**EXCERPTED TEXT**
My posting wasn't concerning what I think, it was concerning what is commonly done 
today in industry. I also didn't intend to imply that the NAT was being used as a 
firewall, rather that the NAT is commonly used today as an element within firewalls.

My own thoughts (which is off-topic) is that traditional firewalls have had their day 
and remain valuable. However, I am actively pursuing alternatives which perform the 
same functions without impacting the end-to-end performance of the protocols. Research 
into several approaches like this have excited me. But then, I've wandered far off 
topic.

-----Original Message-----
From: James Seng [mailto:[EMAIL PROTECTED]
Sent: Wednesday, June 18, 2003 10:38 PM
To: Fleischman, Eric
Cc: EKR; Keith Moore; [EMAIL PROTECTED]; [EMAIL PROTECTED];
[EMAIL PROTECTED]; [EMAIL PROTECTED]
Subject: Re: myth of the great transition (was US Defense Department
forma lly adopts IPv6)


If you need a secure zone, and you want a firewall, then should install 
a firewall. You should not put an NAT thinking that it is also a firewall.

But I agree with you that NAT is here to stay.

-James Seng

Fleischman, Eric wrote:
> Eric Rescorla [mailto:[EMAIL PROTECTED] wrote:
> 
> 
>>>similarly, people who install NAT usually don't realize how much this
>>>costs them in lost functionality and reliability.
> 
> 
>>Really? You have evidence of this?

**EXERCISE AIM**
Reproduce the entire message on NAT and firewalls above, word for word and with its line breaks intact.

**GIVEN DATA**
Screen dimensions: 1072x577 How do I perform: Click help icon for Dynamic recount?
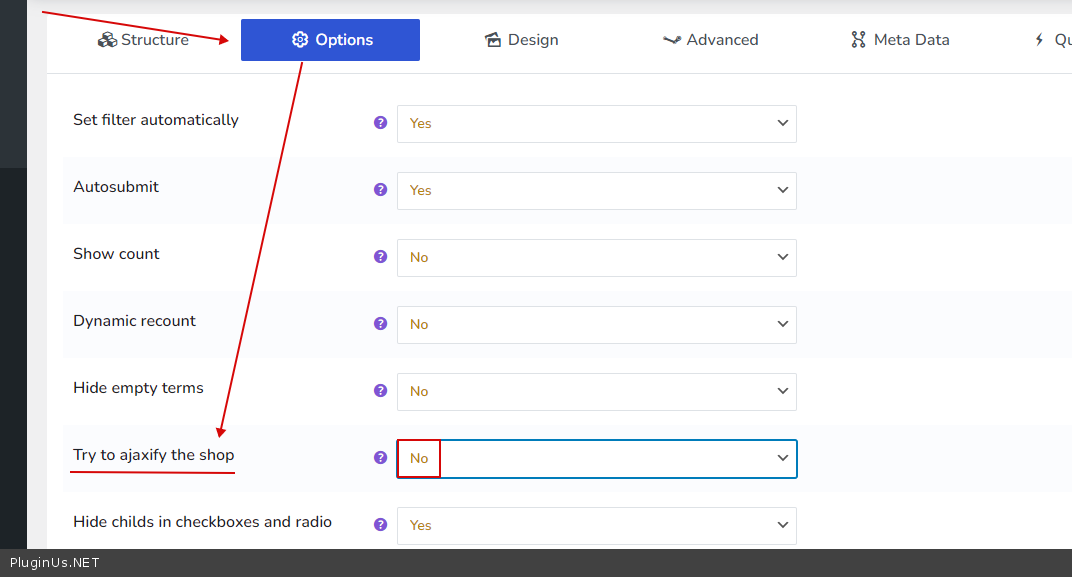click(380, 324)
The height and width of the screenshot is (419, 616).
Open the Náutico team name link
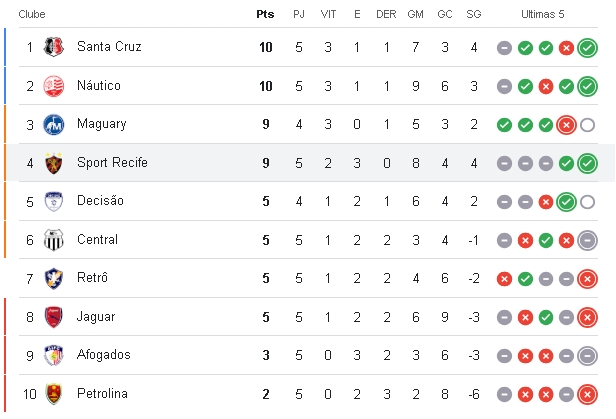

**ANSWER**
My posting wasn't concerning what I think, it was concerning what is commonly done 
today in industry. I also didn't intend to imply that the NAT was being used as a 
firewall, rather that the NAT is commonly used today as an element within firewalls.

My own thoughts (which is off-topic) is that traditional firewalls have had their day 
and remain valuable. However, I am actively pursuing alternatives which perform the 
same functions without impacting the end-to-end performance of the protocols. Research 
into several approaches like this have excited me. But then, I've wandered far off 
topic.

-----Original Message-----
From: James Seng [mailto:[EMAIL PROTECTED]
Sent: Wednesday, June 18, 2003 10:38 PM
To: Fleischman, Eric
Cc: EKR; Keith Moore; [EMAIL PROTECTED]; [EMAIL PROTECTED];
[EMAIL PROTECTED]; [EMAIL PROTECTED]
Subject: Re: myth of the great transition (was US Defense Department
forma lly adopts IPv6)


If you need a secure zone, and you want a firewall, then should install 
a firewall. You should not put an NAT thinking that it is also a firewall.

But I agree with you that NAT is here to stay.

-James Seng

Fleischman, Eric wrote:
> Eric Rescorla [mailto:[EMAIL PROTECTED] wrote:
> 
> 
>>>similarly, people who install NAT usually don't realize how much this
>>>costs them in lost functionality and reliability.
> 
> 
>>Really? You have evidence of this?